Depending on how the ABEC lawsuit plays out, that $16 million will not stretch far. “That’s a drop in the bucket for a company that has tens of millions of outstanding bills to pay,” says Molino. Still, one former employee says it is far too early to count Eat Just out. “Josh never gives up, and I’m sure he’s doing everything he can to bring that round in,” they say. Multiple sources expressed their respect for Tetrick’s ability to raise money and to communicate his ideas in the media.
Other former employees question whether Tetrick is still the right person to lead the company. One calls his leadership “impulsive and dogmatic.” Another gives him a “failing grade” when it comes to management.
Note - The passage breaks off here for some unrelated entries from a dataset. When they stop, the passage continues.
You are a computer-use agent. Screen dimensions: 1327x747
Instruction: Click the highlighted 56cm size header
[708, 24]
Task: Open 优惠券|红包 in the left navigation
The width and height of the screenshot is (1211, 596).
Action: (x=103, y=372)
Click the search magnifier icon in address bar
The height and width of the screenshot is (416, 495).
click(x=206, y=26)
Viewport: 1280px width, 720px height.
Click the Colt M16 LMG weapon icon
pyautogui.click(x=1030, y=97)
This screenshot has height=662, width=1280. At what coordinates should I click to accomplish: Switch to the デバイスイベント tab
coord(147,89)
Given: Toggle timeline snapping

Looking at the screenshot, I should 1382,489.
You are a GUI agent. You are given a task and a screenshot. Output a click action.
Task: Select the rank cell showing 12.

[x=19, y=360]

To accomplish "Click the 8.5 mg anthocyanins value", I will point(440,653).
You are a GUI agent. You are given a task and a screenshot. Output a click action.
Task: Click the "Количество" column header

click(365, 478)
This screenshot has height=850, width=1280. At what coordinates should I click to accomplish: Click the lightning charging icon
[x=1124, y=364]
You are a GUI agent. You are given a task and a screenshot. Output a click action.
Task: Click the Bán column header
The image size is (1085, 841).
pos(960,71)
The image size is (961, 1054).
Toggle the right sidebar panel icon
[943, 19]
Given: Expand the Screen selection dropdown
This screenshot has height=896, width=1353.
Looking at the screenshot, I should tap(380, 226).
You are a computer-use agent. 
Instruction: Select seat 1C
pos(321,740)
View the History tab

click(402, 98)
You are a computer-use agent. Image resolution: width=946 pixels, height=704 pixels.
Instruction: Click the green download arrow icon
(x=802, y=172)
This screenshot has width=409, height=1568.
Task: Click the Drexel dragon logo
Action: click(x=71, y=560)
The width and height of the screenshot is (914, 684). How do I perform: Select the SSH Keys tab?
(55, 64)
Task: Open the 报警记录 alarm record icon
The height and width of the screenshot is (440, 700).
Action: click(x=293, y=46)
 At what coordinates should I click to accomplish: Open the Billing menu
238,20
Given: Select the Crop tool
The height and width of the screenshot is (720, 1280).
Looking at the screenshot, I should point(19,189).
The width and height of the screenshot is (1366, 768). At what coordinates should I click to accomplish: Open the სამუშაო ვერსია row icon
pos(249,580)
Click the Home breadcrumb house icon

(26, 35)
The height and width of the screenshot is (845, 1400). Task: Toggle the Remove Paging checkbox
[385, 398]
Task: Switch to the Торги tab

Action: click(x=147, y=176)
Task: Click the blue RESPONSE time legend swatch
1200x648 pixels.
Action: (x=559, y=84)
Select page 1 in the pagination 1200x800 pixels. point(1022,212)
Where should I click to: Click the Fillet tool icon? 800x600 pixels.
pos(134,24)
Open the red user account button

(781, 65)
A third source says that Tetrick has a “very non-collaborative working style” that keeps people uncomfortable. “I think he really does believe in the mission,” says a fourth source, adding that he’s “too big to fail in his own mind.”
In response to questions from WIRED, Tetrick wrote “We proactively encourage folks to speak up, even more so when they disagree,” and included a screenshot of an email he sent to Eat Just employees on October 9, 2023. In the email he implored staffers to be clear with each other about tradeoffs in the business. “Speaking for myself, if it’s not brought up directly, my assumption is everything is moving forward without issue,” he wrote in the email to employees.
In response to the criticisms raised by WIRED’s reporting, Tetrick underlined his commitment to a change of direction at Eat Just. “It’s critical to operate the business as if survival always depends on sales covering operating burn on a monthly basis, which I did not do,” he wrote in an emailed statement. “Capital was allocated too quickly in an effort to accelerate our work.”
“Moving forward requires consistent, daily execution of our zero burn plan—as well as a longer-term vision to build a food system that is less harmful to animals and our planet,” he wrote in the emailed statement. “It’s up to me to ensure this gets done.”